MLB statistics (through 2025 season)
- Win–loss record: 0–0
- Earned run average: 27.00
- Strikeouts: 2
- Stats at Baseball Reference

Teams
- New York Yankees (2025);

= Jayvien Sandridge =

American baseball player (born 1999)

Jayvien Sandridge (born February 11, 1999) is an American professional baseball pitcher in the Baltimore Orioles organization. He has previously played in Major League Baseball (MLB) for the New York Yankees, with whom he made his MLB debut in 2025.

==Career==
Sandridge attended Grace Academy in Hagerstown, Maryland, and Mercersburg Academy in Mercersburg, Pennsylvania.

===Baltimore Orioles===
The Baltimore Orioles selected Sandridge in the 32nd round, with the 955th overall selection, of the 2018 Major League Baseball draft. He signed with the Orioles rather than enroll at the University of Central Florida. Sandridge made his professional debut with the rookie-level Gulf Coast League Orioles, logging a 3-0 record and 2.00 ERA with 18 strikeouts in 15 games. Returning to the GCL Orioles for the 2019 season, Sandridge pitched to a 1-0 record and 5.54 ERA with 19 strikeouts in 13 innings pitched across 11 relief outings.

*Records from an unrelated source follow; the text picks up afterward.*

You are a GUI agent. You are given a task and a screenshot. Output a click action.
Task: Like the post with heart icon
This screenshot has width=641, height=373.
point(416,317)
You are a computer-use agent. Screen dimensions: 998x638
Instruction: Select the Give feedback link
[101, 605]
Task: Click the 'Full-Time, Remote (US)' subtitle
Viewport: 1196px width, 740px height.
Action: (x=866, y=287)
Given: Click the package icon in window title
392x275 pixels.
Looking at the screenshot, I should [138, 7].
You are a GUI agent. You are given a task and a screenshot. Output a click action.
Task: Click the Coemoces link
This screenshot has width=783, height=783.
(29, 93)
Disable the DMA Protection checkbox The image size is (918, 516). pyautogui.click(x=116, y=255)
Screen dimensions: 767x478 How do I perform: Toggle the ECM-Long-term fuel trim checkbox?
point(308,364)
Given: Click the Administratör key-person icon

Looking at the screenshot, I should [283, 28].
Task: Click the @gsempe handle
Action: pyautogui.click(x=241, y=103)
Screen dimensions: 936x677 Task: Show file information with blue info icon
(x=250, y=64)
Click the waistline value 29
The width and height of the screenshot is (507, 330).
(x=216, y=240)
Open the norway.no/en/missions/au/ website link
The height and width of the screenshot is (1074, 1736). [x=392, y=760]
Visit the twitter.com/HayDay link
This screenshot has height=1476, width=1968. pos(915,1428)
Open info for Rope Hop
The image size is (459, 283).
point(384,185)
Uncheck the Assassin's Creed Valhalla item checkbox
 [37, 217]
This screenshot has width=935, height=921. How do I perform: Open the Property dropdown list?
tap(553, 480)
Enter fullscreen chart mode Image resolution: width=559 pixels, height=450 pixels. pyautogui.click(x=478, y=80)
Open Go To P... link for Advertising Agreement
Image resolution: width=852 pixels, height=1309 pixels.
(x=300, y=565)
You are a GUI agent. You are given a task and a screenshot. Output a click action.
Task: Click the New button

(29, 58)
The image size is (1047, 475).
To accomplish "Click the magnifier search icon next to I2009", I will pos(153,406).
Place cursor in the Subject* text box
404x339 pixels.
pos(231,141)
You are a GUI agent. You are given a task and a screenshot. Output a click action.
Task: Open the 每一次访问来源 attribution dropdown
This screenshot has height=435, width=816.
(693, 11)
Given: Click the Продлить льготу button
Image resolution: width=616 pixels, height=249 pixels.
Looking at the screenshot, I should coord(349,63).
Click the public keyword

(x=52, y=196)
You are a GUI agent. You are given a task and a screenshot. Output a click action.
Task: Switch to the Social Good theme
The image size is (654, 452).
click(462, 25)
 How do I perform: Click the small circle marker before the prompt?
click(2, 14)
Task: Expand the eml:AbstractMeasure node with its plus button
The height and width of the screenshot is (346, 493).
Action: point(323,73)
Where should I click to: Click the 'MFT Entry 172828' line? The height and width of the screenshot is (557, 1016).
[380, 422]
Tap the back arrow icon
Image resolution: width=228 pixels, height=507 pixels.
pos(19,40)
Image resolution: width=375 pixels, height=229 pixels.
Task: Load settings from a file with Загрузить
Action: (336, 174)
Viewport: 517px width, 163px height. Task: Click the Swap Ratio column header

Sandridge did not play in a game in 2020 due to the cancellation of the Minor League Baseball season because of the COVID-19 pandemic. He was released by the Orioles organization on May 20, 2020.

===Cincinnati Reds===
Sandridge played college baseball at Lynn University after his release and signed with the Cincinnati Reds on June 9, 2021. He made seven appearances down the stretch for the rookie-level Arizona Complex League Reds, posting an 0-3 record and 7.00 ERA with 12 strikeouts in nine innings. Sandridge split the 2022 season between the Single-A Daytona Tortugas and High-A Dayton Dragons, registering a combined 1-2 record and 3.10 ERA with 67 strikeouts and three saves in 40 2/3 innings over 28 total appearances.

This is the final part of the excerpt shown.